Sorry, I couldn’t not use that title. If you don’t understand yet, you will.
I wasn’t going to talk about the Hugo nominations this year because it’s basically just the same as last year’s debacle with a side of dinosaur porn. But something I just saw on Twitter has me laughing so here we go.
Let’s see how fast I can make this recap:
The Hugo Awards are a big award in science fiction and fantasy. In the last few years, a few people have complained that too few of the awards are going to white men. There must be some sort of Liberal Cabal behind these awards forcing this to happen. A couple of these people started a group called the Sad Puppies to make a slate of fiction that they believed should be nominated.
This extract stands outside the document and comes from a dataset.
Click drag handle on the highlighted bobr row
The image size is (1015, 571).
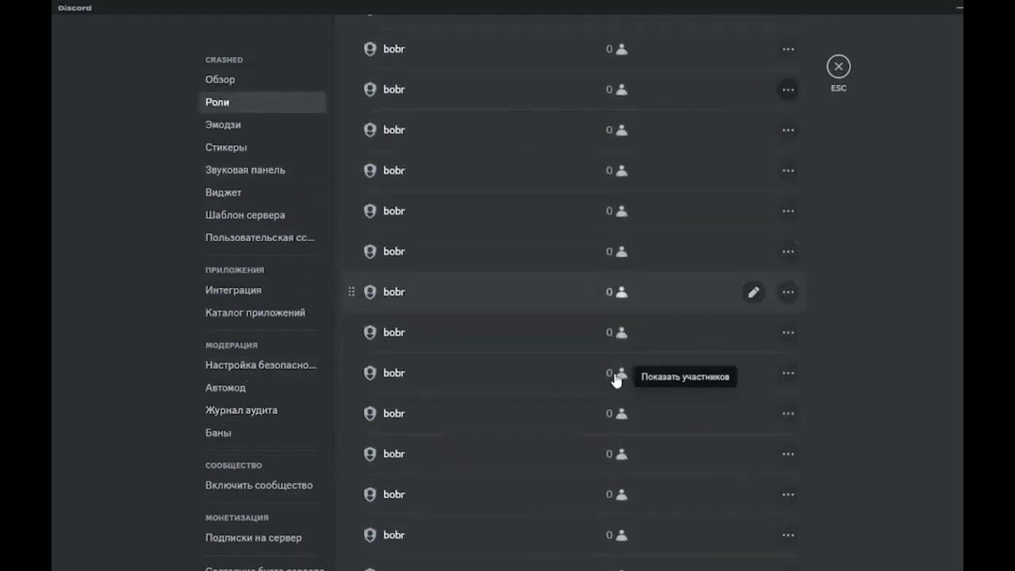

Vox Day, who is basically SFF’s version of the Westboro Baptist Church, leaped on the bandwagon started the Rabid Puppies along the same vein.
The way the Hugo awards work make it pretty easy to game the system if you get enough people to vote exactly as you do. In order to get these votes, the Puppies went to GamerGate, since their interests are ideologically very similar. GamerGate, incidentally, was started when some douchecanoe got angry at his ex-girlfriend Zoe Quinn (<–remember that name), who was a video game reviewer, and decided to try to ruin her career by getting a group of gamers to threaten to rape and kill her and other women in gaming. As you do.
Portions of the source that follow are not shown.